御室桜以外にも、仁和寺の境内には枝垂れ桜や三つ葉ツツジなどが美しく咲き誇っていました。上に写っている最後の二枚の桜も、御室桜とは違っています。残念ながら名前はわかりませんが…。
2日目はいよいよ目的の御室仁和寺を訪れる日です。ホテルを出た私たちは、烏丸御池から地下鉄東西線に乗り、太秦天神川駅で降りて地上に出ると、歩いてすぐの所にある、京福電気鉄道嵐山本線の嵐電天神川駅へ。そこから嵐電で帷子ノ辻まで行き、北野線に乗り換えて御室仁和寺駅で下車しました。今日必要なチケットは、「京都観光二日乗車券」と「嵐電一日乗車券」の二つ。この二枚のチケットさえあればあちこち自由に回ることができます。
嵐電の御室仁和寺駅を降りると、写真に写っている仁王門までは歩いて5分ほどの距離。この日は御室桜を楽しむことができる最後の日曜日に違いないということもあって、観光客はかなり多めでした。そんな混雑の中でも、ここを訪れて本当に良かったと思わせてくれるような絶景が、仁王門の向こうで私たちを待ちかまえていてくれたのです。

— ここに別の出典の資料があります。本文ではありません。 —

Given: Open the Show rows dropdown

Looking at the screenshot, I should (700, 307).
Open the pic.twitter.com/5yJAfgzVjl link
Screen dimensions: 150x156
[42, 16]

いわゆる「御室桜」は背の低い白い八重の花びらを持つ美しい桜です。その背の低さから、桜の花びらを間近に観ることができます。それでは、美しい桜の数々やその間から見える五重塔の雄姿をご覧下さい。
祇園という街は実に魅力的な場所です。古き良き昔の雰囲気を残しながら、現代の繁華街の側面も持ち合わせている。今度妻と京都を旅したときには、ぜひ祇園でおいしいお好み焼き屋さんを見つけて、お酒を酌み交わしたいと思うのでありました。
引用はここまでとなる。